You Reds. Unexpected Crawley Town reference on Inrng. I mean, talk about weird business models…
ANYWAY
In the past I’ve commented sort of in defence of cycling’s weird business model, and whilst big (rich) teams from ‘new’ cycling nations have come and gone in the past the troubles of Arkea, Intermarche, Lotto, Cofidis and Total are really showing the hit teams from these traditional cycling nations are taking at the moment. Not to mention the teams from Italy and Spain.
Or are the Tudors, Q36.5 and Uno X going to be enough to offset this imbalance in the longer term?
I don’t know what he is worth but likely of he was on a stronger team he would get more consistent results. I would reflect he needs to get better on hills if he chases one day races over flatter stage race sprints. Sacrificing some sprint power for better hill and staying power would give rewards in bigger one races.
His current team can’t be relied on to keep him in the best position, mark riders or set up a split.
Matthews is in a similar rider in a similar position. Unless your mvdp or the POG when your team does not have the budget your star rider is reduced to following, trying to hold their own position and hoping things fall their way.

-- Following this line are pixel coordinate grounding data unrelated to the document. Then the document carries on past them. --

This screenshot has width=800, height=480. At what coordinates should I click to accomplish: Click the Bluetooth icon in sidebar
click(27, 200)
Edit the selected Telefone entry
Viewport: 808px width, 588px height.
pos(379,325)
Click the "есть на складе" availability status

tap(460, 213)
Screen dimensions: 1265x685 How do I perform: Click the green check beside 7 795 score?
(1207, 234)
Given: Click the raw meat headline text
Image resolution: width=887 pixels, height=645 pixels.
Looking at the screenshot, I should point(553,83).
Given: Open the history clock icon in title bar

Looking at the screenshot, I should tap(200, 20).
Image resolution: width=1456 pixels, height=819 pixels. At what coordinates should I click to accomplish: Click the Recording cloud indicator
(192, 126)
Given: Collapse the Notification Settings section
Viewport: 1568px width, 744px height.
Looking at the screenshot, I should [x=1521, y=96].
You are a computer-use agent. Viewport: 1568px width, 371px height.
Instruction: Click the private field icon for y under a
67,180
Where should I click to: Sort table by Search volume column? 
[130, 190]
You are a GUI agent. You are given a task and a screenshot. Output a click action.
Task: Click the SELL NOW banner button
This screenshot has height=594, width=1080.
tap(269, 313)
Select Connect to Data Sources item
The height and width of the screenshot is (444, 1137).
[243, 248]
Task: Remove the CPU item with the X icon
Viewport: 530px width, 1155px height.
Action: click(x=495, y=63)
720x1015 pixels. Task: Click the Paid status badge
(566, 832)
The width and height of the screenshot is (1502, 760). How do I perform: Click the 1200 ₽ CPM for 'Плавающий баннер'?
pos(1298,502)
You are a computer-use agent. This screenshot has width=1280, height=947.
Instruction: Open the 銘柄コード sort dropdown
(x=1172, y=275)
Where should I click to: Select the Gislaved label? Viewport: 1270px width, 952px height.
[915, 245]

Any big move will please the fans who complain normally you’re just a follower but a big team with 2 or 3 riders at the critical point will simply use their numbers and your left with nothing. It’s a hard way to win on a weaker team.
He started his pro career as a fast finisher on hillier courses and I’m not sure he’s lost that skillset. The stars aligned for him in last year’s Tour and neither he nor his team may be quite that good on a consistent basis. It would be interesting to see him on a different, stronger team but at the same time he has often talked about how well IWA suit him. That may have changed somewhat with the turmoil of the last year, financial and relegation and merger pressures.
Seems like everybody at IWT has taken a serious step back. Girmay’s clearly got innate talent, you have to wonder what his results would be like if he traded places with, say, Philipsen or Milan. And how they would look on IWT. Support, training, and opportunities matter — we’ve seen that with, eg, Jorgensen and Laporte. And the guy’s still young.
If IWT go down I doubt he’ll have trouble getting picked up. On his salary it would probably have to be a bigger team. Good for him … but the rich would then just get richer.
With Arkea-B&B officially announced that they will not be continuing next year, if the merger goes ahead that’s 2 full teams of riders to find contracts for next year, very quickly. Some already have, but many have not. Where will those riders end up? Mainly pro or conti teams? A few in the WT teams? A few retiring?
Even if you spread the riders across WT teams, pro and conti. Conti teams vary, they have minimum wage and social security in France for example but in other countries it’s a bike and some travel expenses and little else. Even gravel looks relatively full. There’s a surplus of riders on the market, including some good riders.
Take Thibaud Guernalec, no household name but capable of top-10s in World Tour time trials and a workhorse for any sprint train or GC squad and he told Le Télégramme newspaper the other day he’s not got a ride. So if he hasn’t then plenty more won’t.